Setzen Sie in den Zeilen von der Zeile mit „Where should I click to: Click the Nut“ bis zum Ende der Datensätze „Repository Setup“ an die Stelle von „Subversion Setup“ und geben Sie diese Zeilen sonst unverändert wieder.

─── Datensätze zur Übung ───

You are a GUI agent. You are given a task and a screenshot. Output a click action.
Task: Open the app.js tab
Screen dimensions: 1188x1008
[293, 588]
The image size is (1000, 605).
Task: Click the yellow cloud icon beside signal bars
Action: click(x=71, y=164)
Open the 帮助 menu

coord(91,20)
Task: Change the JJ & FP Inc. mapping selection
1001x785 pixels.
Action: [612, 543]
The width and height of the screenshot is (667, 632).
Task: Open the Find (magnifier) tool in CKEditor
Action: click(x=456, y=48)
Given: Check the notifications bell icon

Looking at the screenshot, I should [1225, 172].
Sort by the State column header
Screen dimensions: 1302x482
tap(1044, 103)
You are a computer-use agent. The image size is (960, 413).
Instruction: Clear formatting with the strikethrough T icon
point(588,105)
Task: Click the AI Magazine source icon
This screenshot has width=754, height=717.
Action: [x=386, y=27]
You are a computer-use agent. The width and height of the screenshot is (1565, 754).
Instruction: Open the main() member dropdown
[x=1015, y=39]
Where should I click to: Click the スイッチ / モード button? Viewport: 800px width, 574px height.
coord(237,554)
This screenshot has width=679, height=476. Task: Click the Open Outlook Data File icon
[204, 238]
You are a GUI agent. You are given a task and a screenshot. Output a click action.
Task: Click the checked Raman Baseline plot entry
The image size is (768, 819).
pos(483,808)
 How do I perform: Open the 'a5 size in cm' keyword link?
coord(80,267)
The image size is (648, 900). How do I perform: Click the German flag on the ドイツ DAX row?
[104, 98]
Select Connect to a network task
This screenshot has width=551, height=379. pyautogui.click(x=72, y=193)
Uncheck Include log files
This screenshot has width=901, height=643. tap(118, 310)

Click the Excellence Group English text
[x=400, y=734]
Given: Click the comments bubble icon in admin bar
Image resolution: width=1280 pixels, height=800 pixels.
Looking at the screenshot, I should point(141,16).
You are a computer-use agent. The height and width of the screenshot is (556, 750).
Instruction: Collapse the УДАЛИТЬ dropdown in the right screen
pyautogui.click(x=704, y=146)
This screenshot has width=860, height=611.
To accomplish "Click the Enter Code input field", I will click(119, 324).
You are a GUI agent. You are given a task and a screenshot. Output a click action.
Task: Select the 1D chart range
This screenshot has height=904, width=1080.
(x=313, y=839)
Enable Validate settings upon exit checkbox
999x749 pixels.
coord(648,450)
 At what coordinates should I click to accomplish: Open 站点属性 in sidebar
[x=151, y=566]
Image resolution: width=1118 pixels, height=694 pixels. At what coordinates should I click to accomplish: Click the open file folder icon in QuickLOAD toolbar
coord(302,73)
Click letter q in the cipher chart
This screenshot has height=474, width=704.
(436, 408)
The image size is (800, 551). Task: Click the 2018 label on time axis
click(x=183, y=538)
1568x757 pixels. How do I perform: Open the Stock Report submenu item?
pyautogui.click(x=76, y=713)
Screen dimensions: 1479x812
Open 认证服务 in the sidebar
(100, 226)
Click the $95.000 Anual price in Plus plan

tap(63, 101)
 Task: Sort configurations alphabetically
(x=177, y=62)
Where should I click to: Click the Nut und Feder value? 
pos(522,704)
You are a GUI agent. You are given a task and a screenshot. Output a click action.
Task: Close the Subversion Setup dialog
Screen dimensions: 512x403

───

Ergebnis:
Where should I click to: Click the Nut und Feder value? 
pos(522,704)
You are a GUI agent. You are given a task and a screenshot. Output a click action.
Task: Close the Repository Setup dialog
Screen dimensions: 512x403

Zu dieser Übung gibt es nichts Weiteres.